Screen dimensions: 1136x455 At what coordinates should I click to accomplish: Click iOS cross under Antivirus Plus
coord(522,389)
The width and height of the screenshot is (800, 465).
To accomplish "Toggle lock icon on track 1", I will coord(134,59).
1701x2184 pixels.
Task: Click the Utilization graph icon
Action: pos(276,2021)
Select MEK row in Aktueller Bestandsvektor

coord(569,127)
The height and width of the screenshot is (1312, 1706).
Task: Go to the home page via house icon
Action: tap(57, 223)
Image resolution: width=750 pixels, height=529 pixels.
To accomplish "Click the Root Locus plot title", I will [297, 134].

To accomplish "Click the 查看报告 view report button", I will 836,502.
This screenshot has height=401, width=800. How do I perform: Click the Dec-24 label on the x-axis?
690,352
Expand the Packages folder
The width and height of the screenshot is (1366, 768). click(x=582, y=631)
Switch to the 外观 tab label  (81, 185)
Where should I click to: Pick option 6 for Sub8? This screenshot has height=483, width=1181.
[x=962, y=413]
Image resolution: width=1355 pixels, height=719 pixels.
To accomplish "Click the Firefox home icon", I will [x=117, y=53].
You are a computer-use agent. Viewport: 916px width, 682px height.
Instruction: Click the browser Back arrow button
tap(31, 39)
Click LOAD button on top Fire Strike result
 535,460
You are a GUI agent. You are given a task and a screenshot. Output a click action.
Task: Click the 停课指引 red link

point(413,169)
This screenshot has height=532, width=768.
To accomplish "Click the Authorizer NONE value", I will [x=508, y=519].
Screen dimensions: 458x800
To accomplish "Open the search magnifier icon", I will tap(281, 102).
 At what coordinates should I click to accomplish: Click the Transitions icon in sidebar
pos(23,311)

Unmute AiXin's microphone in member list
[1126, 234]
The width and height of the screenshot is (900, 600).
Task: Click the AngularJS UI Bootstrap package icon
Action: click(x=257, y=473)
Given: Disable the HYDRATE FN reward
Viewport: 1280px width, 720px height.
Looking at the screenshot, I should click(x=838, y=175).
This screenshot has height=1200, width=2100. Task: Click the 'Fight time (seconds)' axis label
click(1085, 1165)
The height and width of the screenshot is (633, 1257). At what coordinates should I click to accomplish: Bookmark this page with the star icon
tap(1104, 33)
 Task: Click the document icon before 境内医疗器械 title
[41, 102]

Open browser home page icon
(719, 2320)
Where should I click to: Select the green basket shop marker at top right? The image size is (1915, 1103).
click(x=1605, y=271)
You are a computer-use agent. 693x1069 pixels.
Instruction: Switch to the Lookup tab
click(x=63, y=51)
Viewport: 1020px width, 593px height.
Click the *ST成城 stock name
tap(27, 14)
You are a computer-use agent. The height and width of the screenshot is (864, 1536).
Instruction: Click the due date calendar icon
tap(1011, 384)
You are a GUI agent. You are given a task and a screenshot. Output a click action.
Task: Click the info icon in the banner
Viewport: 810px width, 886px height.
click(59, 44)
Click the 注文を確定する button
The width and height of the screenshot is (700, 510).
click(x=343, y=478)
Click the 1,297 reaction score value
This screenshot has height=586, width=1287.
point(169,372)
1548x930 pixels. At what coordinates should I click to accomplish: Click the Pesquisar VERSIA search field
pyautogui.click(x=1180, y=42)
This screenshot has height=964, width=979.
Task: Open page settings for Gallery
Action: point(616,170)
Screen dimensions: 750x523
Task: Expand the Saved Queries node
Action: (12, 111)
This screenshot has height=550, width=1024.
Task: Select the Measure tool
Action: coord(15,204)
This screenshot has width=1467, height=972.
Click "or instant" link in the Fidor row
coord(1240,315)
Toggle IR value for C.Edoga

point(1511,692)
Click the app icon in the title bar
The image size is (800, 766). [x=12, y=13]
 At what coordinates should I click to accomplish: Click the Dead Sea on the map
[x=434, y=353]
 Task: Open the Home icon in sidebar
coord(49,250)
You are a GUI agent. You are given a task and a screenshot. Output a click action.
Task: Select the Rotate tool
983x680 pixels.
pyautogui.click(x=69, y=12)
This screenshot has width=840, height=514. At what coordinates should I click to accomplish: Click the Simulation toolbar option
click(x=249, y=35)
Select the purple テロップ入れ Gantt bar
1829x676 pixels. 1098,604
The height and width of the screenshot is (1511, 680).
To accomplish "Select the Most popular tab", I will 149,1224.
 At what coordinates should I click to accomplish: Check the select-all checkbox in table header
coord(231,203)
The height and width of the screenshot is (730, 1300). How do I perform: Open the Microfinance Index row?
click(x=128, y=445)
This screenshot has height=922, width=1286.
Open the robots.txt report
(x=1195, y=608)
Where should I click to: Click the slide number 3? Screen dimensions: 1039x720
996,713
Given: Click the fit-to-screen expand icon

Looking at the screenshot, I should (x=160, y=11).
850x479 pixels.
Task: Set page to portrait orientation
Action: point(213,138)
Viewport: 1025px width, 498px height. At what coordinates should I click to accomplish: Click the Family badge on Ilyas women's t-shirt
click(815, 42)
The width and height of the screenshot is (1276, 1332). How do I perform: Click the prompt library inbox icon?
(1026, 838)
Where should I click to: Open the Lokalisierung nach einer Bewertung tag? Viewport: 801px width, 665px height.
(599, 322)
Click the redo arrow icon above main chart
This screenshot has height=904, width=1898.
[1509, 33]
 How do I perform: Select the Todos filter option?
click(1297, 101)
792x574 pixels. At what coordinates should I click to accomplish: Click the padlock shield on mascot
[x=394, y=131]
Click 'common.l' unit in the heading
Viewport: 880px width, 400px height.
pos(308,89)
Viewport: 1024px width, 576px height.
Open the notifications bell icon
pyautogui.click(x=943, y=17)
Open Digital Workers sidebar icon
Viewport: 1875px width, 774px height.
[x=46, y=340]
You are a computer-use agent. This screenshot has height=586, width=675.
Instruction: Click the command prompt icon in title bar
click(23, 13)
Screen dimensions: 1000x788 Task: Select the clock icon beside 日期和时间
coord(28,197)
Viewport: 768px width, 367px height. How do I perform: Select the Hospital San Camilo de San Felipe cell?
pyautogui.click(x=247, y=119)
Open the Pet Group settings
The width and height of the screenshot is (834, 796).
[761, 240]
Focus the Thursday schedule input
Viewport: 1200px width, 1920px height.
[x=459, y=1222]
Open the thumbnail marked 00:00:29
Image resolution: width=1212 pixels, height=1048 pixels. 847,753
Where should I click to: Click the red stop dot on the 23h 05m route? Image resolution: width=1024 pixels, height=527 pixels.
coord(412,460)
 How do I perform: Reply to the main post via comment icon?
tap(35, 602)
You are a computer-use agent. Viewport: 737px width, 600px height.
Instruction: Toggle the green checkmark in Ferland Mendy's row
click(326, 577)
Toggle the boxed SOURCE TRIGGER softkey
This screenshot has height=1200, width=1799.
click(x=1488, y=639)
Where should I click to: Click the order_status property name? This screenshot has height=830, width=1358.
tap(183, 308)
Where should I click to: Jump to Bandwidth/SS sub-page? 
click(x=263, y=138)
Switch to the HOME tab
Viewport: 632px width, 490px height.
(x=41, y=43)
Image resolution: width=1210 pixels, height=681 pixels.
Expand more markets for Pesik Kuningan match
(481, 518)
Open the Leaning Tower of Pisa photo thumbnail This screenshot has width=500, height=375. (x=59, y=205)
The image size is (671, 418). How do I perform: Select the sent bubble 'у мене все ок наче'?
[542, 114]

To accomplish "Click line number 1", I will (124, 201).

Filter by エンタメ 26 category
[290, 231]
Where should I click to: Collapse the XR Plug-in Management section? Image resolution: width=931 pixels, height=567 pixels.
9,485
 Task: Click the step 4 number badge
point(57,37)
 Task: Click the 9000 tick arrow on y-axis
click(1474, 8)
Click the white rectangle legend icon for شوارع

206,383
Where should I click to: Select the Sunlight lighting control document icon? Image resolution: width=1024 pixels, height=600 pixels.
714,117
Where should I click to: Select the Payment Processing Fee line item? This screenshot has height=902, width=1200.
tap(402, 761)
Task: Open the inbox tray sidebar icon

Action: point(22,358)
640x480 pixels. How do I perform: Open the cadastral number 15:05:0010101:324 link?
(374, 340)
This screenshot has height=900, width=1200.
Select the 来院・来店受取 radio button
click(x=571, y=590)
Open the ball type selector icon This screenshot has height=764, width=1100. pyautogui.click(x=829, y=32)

▶ Requirement: Copy out every line in the listing where the word "computer" appears.

▶ Exercise output:
You are a computer-use agent. Viewport: 916px width, 682px height.
You are a computer-use agent. 693x1069 pixels.
You are a computer-use agent. The height and width of the screenshot is (864, 1536).
You are a computer-use agent. This screenshot has height=586, width=675.
You are a computer-use agent. Viewport: 737px width, 600px height.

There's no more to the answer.